Duplicate the following records line for line, without any changes.
************
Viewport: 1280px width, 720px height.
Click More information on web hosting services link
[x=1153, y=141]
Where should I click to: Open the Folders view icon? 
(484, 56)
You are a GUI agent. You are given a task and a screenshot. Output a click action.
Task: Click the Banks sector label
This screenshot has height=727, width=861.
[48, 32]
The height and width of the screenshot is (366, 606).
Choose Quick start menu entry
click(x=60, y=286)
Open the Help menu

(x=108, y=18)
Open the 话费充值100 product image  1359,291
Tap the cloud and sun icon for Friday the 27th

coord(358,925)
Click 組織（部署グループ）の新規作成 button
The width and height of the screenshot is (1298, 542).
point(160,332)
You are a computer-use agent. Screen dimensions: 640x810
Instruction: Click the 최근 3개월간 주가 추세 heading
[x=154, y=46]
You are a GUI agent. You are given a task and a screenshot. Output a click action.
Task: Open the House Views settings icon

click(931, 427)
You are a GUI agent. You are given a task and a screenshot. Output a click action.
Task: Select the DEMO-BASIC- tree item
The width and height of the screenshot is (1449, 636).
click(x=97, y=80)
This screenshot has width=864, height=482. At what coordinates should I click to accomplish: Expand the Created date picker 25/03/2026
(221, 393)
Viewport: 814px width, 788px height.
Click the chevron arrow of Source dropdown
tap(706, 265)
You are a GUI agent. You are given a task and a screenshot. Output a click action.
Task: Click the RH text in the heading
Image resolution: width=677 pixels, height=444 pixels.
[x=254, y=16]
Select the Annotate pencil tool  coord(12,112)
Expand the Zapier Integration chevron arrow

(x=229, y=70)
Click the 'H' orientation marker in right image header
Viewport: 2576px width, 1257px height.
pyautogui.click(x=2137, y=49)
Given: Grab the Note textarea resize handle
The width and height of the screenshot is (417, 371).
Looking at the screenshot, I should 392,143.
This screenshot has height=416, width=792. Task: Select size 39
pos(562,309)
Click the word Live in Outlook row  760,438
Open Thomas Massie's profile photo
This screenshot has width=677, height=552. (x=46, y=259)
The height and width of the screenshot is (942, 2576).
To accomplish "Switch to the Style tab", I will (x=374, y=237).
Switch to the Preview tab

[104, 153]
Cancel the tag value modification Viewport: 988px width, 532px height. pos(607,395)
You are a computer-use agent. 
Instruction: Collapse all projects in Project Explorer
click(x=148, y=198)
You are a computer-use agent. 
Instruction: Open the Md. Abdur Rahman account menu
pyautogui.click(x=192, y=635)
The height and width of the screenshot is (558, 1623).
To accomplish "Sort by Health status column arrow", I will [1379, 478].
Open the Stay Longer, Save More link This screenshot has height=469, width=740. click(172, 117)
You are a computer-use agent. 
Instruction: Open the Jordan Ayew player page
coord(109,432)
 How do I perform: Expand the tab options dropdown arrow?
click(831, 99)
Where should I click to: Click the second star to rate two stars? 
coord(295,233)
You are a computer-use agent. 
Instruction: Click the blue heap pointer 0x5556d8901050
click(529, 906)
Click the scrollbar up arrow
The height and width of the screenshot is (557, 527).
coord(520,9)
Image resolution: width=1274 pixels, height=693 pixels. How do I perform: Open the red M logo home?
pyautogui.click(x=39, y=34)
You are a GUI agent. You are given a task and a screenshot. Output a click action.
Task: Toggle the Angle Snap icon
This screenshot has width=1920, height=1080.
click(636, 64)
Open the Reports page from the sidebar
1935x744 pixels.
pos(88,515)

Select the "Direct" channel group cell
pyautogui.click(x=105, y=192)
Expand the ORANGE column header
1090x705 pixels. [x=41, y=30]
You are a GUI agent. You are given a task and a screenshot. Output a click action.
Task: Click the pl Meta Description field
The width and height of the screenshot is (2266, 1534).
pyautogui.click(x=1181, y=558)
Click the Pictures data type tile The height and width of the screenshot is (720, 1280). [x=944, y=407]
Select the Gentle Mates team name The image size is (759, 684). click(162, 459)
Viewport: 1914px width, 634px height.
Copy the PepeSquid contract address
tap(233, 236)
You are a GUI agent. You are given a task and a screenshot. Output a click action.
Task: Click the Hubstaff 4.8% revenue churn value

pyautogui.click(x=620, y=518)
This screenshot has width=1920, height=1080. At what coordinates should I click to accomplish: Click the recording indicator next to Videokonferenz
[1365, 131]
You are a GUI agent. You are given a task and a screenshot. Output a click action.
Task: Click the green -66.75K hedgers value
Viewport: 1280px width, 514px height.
************
Response
Viewport: 1280px width, 720px height.
Click More information on web hosting services link
[x=1153, y=141]
Where should I click to: Open the Folders view icon? 
(484, 56)
You are a GUI agent. You are given a task and a screenshot. Output a click action.
Task: Click the Banks sector label
This screenshot has height=727, width=861.
[48, 32]
The height and width of the screenshot is (366, 606).
Choose Quick start menu entry
click(x=60, y=286)
Open the Help menu

(x=108, y=18)
Open the 话费充值100 product image  1359,291
Tap the cloud and sun icon for Friday the 27th

coord(358,925)
Click 組織（部署グループ）の新規作成 button
The width and height of the screenshot is (1298, 542).
point(160,332)
You are a computer-use agent. Screen dimensions: 640x810
Instruction: Click the 최근 3개월간 주가 추세 heading
[x=154, y=46]
You are a GUI agent. You are given a task and a screenshot. Output a click action.
Task: Open the House Views settings icon

click(931, 427)
You are a GUI agent. You are given a task and a screenshot. Output a click action.
Task: Select the DEMO-BASIC- tree item
The width and height of the screenshot is (1449, 636).
click(x=97, y=80)
This screenshot has width=864, height=482. At what coordinates should I click to accomplish: Expand the Created date picker 25/03/2026
(221, 393)
Viewport: 814px width, 788px height.
Click the chevron arrow of Source dropdown
tap(706, 265)
You are a GUI agent. You are given a task and a screenshot. Output a click action.
Task: Click the RH text in the heading
Image resolution: width=677 pixels, height=444 pixels.
[x=254, y=16]
Select the Annotate pencil tool  coord(12,112)
Expand the Zapier Integration chevron arrow

(x=229, y=70)
Click the 'H' orientation marker in right image header
Viewport: 2576px width, 1257px height.
pyautogui.click(x=2137, y=49)
Given: Grab the Note textarea resize handle
The width and height of the screenshot is (417, 371).
Looking at the screenshot, I should 392,143.
This screenshot has height=416, width=792. Task: Select size 39
pos(562,309)
Click the word Live in Outlook row  760,438
Open Thomas Massie's profile photo
This screenshot has width=677, height=552. (x=46, y=259)
The height and width of the screenshot is (942, 2576).
To accomplish "Switch to the Style tab", I will (x=374, y=237).
Switch to the Preview tab

[104, 153]
Cancel the tag value modification Viewport: 988px width, 532px height. pos(607,395)
You are a computer-use agent. 
Instruction: Collapse all projects in Project Explorer
click(x=148, y=198)
You are a computer-use agent. 
Instruction: Open the Md. Abdur Rahman account menu
pyautogui.click(x=192, y=635)
The height and width of the screenshot is (558, 1623).
To accomplish "Sort by Health status column arrow", I will [1379, 478].
Open the Stay Longer, Save More link This screenshot has height=469, width=740. click(172, 117)
You are a computer-use agent. 
Instruction: Open the Jordan Ayew player page
coord(109,432)
 How do I perform: Expand the tab options dropdown arrow?
click(831, 99)
Where should I click to: Click the second star to rate two stars? 
coord(295,233)
You are a computer-use agent. 
Instruction: Click the blue heap pointer 0x5556d8901050
click(529, 906)
Click the scrollbar up arrow
The height and width of the screenshot is (557, 527).
coord(520,9)
Image resolution: width=1274 pixels, height=693 pixels. How do I perform: Open the red M logo home?
pyautogui.click(x=39, y=34)
You are a GUI agent. You are given a task and a screenshot. Output a click action.
Task: Toggle the Angle Snap icon
This screenshot has width=1920, height=1080.
click(636, 64)
Open the Reports page from the sidebar
1935x744 pixels.
pos(88,515)

Select the "Direct" channel group cell
pyautogui.click(x=105, y=192)
Expand the ORANGE column header
1090x705 pixels. [x=41, y=30]
You are a GUI agent. You are given a task and a screenshot. Output a click action.
Task: Click the pl Meta Description field
The width and height of the screenshot is (2266, 1534).
pyautogui.click(x=1181, y=558)
Click the Pictures data type tile The height and width of the screenshot is (720, 1280). [x=944, y=407]
Select the Gentle Mates team name The image size is (759, 684). click(162, 459)
Viewport: 1914px width, 634px height.
Copy the PepeSquid contract address
tap(233, 236)
You are a GUI agent. You are given a task and a screenshot. Output a click action.
Task: Click the Hubstaff 4.8% revenue churn value

pyautogui.click(x=620, y=518)
This screenshot has width=1920, height=1080. At what coordinates should I click to accomplish: Click the recording indicator next to Videokonferenz
[1365, 131]
You are a GUI agent. You are given a task and a screenshot. Output a click action.
Task: Click the green -66.75K hedgers value
Viewport: 1280px width, 514px height.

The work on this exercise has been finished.